Challenge 4: Scalability
The number of operating oil and gas sites in the field continues to grow and each requires remote monitoring. It is too costly to place an expert at each site: experts need to be centrally located and provided with the necessary tools to fix an issue remotely, or to provide assistance to others who may be onsite. The amount of data required to effectively support this remote monitoring and automation also continues to grow.

Furthermore, growth via acquisition continues to increase the amount of assets that need to be monitored and controlled, and the number of users interested in the information these assets produce continues to rise. There are more data points available to users as a result of “the Internet of things”. And as automation technology improves, our ability to monitor and control an operation to improve efficiency and operational excellence constantly increases.

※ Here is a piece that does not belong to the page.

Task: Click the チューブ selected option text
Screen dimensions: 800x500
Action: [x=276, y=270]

The perfect storm of industry growth and technological advancements has created a demand for truly scalable systems that do not require downtime to scale. And yet scalability may be the most elusive challenge in the oil and gas ICS because it tests our foresight and ability to plan for the unknown. The solution must meet today’s specification requirements and be scalable to support tomorrow’s operations?no matter what tomorrow may bring.

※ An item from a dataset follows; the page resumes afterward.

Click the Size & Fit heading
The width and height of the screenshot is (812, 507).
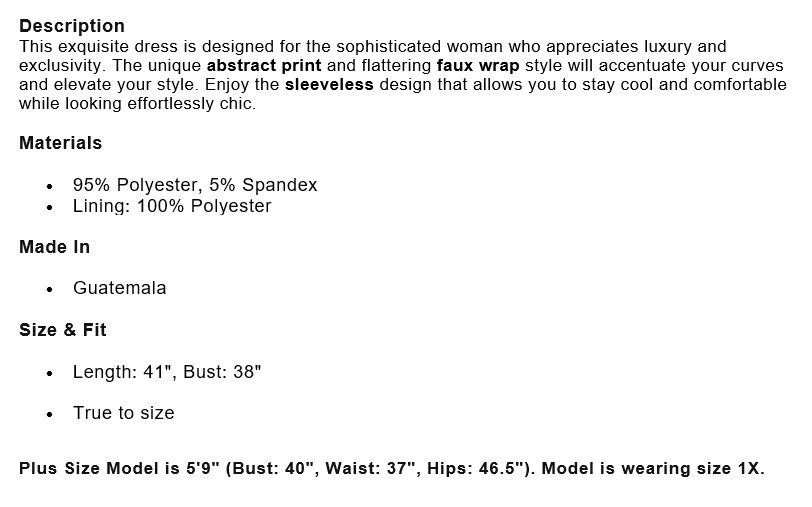pyautogui.click(x=63, y=330)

Challenge 5: Safety and Security

It is very common to have multiple operations, involving multiple users, within a single oil and gas drilling, production or transportation site. However, not all users should have the same access and privileges to the control system. Some users may only need to monitor an operation; others need to control it.

Due to the volatile nature of the products these sites produce, financial loss can occur within seconds and the safety of personnel and the environment can quickly be compromised. The high monetary value of goods and the social and political controversy surrounding the industry make oil and gas operations a primary target for cyber-warfare.

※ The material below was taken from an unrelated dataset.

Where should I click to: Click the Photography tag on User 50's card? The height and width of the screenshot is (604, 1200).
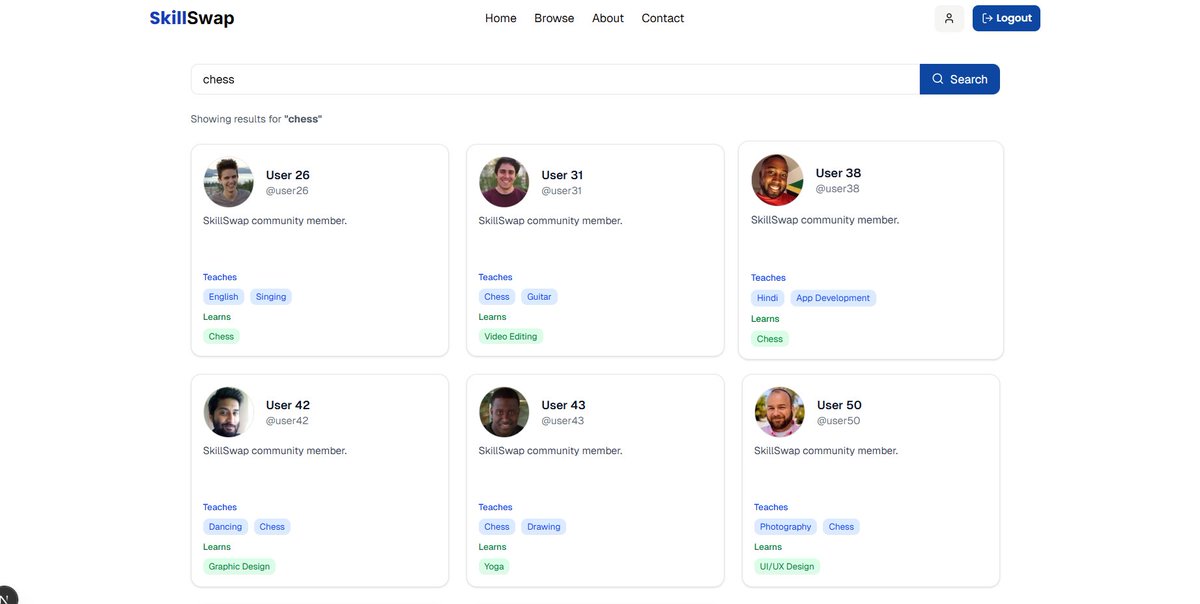coord(784,525)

The Stuxnet worm grabbed the energy industry’s attention by proving that disabling and even destroying a facility is possible by infiltrating the system from outside? or even from within?the network. High-profile attacks like Stuxnet helped to move security concerns from the backburner to the forefront. And yet many control systems still rely on the OPC DA or “classic” standard, which is based on Microsoft Windows COM/DCOM and can present a security risk to automation systems.

Today’s OPC UA standard can provide user authentication that allows configurable restriction to sensitive data points based on identity, as well as the additional security of encrypting data as it passes between two designated nodes. This “UA tunnel” can facilitate connections through firewalls and even allow for secure communications over the Internet. Unfortunately, like any new standard, industry adoption of the OPC UA standard has been slow. Yet this reluctance to adopt new technology is being trumped by increasing security requirements and vendor’s capability to finally provide real world solutions.

The Solution

A comprehensive communications platform that ties all the parts together is needed in order to solve the interoperability, functionality, reliability, scalability, and safety and security issues discussed above.

The platform must be responsible for brokering communications between disparate devices and applications that are unable to natively communicate with one another. It also needs to provide the advanced functionality required to solve domain specific problems. Functionality requirements can range from controlling network characteristics, to prioritizing the collection of data, to performing analytics on raw data, among many others. The communications platform must be able to run uninterrupted and scale to meet the needs of tomorrow. Lastly, it must meet the security and safety challenges of today and be able to address the needs of tomorrow.

Is your organization overcoming these five challenges? If not, choosing a communications platform that addresses these challenges and fits the unique needs of your operation may be the first step.